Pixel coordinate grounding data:
---

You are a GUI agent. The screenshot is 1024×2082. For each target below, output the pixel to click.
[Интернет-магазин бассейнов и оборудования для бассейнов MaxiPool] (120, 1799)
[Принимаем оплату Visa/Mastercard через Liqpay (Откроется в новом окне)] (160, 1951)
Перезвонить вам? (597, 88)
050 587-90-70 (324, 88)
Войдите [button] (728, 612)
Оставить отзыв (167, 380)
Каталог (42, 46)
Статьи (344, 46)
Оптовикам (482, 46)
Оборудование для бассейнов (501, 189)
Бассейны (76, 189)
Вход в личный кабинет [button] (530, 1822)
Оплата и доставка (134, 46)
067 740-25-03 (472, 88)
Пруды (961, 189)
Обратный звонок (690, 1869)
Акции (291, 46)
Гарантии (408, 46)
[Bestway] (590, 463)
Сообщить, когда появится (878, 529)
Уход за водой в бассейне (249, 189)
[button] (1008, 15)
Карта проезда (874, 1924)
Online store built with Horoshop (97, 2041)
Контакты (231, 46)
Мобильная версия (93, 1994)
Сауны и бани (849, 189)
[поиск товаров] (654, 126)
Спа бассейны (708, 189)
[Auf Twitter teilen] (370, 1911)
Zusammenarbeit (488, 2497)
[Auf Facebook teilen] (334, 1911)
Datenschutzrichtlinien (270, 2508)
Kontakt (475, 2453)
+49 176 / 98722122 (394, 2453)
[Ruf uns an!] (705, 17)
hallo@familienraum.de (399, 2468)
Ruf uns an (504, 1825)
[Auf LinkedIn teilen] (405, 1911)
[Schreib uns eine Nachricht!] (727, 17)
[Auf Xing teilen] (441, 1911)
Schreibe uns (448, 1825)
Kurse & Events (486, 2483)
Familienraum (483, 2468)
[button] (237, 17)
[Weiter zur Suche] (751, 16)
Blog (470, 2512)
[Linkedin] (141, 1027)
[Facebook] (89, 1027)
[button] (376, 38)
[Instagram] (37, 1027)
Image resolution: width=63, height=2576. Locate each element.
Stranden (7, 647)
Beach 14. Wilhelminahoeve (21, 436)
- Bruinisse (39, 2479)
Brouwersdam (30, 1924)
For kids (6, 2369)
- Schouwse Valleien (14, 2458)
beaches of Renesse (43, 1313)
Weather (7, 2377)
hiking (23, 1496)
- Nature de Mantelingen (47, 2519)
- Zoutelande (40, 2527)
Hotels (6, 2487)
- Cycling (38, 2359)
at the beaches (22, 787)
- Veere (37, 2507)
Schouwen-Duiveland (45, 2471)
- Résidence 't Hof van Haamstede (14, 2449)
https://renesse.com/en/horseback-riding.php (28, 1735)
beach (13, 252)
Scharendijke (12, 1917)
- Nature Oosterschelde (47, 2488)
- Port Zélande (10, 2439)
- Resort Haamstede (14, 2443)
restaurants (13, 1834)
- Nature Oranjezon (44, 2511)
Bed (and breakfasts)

---

• _Work request_: When you reach the line with "Kontakt (475, 2453)" in the records above, start writing out lines exactly, and stop once the line with "- Nature Oranjezon (44, 2511)" has been written; include nothing else.

• _Answer to this problem_:
Kontakt (475, 2453)
+49 176 / 98722122 (394, 2453)
[Ruf uns an!] (705, 17)
hallo@familienraum.de (399, 2468)
Ruf uns an (504, 1825)
[Auf LinkedIn teilen] (405, 1911)
[Schreib uns eine Nachricht!] (727, 17)
[Auf Xing teilen] (441, 1911)
Schreibe uns (448, 1825)
Kurse & Events (486, 2483)
Familienraum (483, 2468)
[button] (237, 17)
[Weiter zur Suche] (751, 16)
Blog (470, 2512)
[Linkedin] (141, 1027)
[Facebook] (89, 1027)
[button] (376, 38)
[Instagram] (37, 1027)
Image resolution: width=63, height=2576. Locate each element.
Stranden (7, 647)
Beach 14. Wilhelminahoeve (21, 436)
- Bruinisse (39, 2479)
Brouwersdam (30, 1924)
For kids (6, 2369)
- Schouwse Valleien (14, 2458)
beaches of Renesse (43, 1313)
Weather (7, 2377)
hiking (23, 1496)
- Nature de Mantelingen (47, 2519)
- Zoutelande (40, 2527)
Hotels (6, 2487)
- Cycling (38, 2359)
at the beaches (22, 787)
- Veere (37, 2507)
Schouwen-Duiveland (45, 2471)
- Résidence 't Hof van Haamstede (14, 2449)
https://renesse.com/en/horseback-riding.php (28, 1735)
beach (13, 252)
Scharendijke (12, 1917)
- Nature Oosterschelde (47, 2488)
- Port Zélande (10, 2439)
- Resort Haamstede (14, 2443)
restaurants (13, 1834)
- Nature Oranjezon (44, 2511)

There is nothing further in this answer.